__WRITTEN REQUEST__
Reproduce the items verbatim, from the line containing "This screenshot has width=249, height=189." through the line containing "I will 295,153.", including both of those lines.

__ROWS__

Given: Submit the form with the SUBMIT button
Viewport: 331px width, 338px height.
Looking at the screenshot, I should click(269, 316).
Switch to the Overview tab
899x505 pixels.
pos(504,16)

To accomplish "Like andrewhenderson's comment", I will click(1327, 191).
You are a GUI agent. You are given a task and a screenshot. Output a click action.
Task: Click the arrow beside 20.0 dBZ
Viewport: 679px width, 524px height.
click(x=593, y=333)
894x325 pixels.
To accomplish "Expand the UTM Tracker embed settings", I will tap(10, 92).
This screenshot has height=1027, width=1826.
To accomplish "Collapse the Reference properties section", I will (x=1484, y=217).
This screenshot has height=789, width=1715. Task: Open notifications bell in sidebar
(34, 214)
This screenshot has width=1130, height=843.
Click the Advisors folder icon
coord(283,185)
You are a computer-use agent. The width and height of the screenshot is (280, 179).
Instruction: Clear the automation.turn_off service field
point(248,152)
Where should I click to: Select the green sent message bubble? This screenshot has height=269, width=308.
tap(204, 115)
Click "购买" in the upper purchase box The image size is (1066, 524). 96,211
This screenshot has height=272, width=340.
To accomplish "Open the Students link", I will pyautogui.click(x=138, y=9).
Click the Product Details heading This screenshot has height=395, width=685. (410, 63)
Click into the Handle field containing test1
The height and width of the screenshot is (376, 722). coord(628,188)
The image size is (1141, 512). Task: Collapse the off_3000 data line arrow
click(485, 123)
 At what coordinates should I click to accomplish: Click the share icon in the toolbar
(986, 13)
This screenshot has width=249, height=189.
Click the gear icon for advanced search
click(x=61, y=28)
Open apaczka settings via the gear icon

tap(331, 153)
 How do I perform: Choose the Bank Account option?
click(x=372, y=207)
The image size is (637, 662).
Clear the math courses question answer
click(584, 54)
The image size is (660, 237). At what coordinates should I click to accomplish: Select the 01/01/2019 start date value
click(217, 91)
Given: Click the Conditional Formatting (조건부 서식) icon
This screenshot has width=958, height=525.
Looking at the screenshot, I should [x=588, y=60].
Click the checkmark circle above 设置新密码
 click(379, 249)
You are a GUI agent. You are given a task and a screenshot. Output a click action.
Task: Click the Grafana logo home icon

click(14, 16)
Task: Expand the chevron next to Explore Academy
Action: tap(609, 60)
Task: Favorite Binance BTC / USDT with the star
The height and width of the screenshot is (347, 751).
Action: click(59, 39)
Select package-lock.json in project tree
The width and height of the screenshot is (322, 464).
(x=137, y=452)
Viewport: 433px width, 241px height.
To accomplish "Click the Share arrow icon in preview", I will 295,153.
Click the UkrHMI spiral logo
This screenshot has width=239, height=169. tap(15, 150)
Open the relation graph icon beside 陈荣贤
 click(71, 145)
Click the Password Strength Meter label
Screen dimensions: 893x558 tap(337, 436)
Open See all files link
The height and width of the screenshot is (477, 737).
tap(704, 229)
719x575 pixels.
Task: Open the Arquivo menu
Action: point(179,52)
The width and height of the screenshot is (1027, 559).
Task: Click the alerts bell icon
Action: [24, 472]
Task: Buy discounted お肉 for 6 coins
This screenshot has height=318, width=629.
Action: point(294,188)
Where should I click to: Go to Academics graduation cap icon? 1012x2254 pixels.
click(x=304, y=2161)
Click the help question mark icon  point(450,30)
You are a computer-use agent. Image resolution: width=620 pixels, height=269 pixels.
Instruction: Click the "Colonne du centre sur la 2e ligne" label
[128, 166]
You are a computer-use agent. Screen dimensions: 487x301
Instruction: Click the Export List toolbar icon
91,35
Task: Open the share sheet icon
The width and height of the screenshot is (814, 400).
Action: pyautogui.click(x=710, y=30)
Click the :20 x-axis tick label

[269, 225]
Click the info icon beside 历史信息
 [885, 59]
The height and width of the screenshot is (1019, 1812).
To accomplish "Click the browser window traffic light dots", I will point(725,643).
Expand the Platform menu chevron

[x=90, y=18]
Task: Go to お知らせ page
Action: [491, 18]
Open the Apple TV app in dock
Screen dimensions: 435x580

__REPLY__
This screenshot has width=249, height=189.
Click the gear icon for advanced search
click(x=61, y=28)
Open apaczka settings via the gear icon

tap(331, 153)
 How do I perform: Choose the Bank Account option?
click(x=372, y=207)
The image size is (637, 662).
Clear the math courses question answer
click(584, 54)
The image size is (660, 237). At what coordinates should I click to accomplish: Select the 01/01/2019 start date value
click(217, 91)
Given: Click the Conditional Formatting (조건부 서식) icon
This screenshot has width=958, height=525.
Looking at the screenshot, I should [x=588, y=60].
Click the checkmark circle above 设置新密码
 click(379, 249)
You are a GUI agent. You are given a task and a screenshot. Output a click action.
Task: Click the Grafana logo home icon

click(14, 16)
Task: Expand the chevron next to Explore Academy
Action: tap(609, 60)
Task: Favorite Binance BTC / USDT with the star
The height and width of the screenshot is (347, 751).
Action: click(59, 39)
Select package-lock.json in project tree
The width and height of the screenshot is (322, 464).
(x=137, y=452)
Viewport: 433px width, 241px height.
To accomplish "Click the Share arrow icon in preview", I will 295,153.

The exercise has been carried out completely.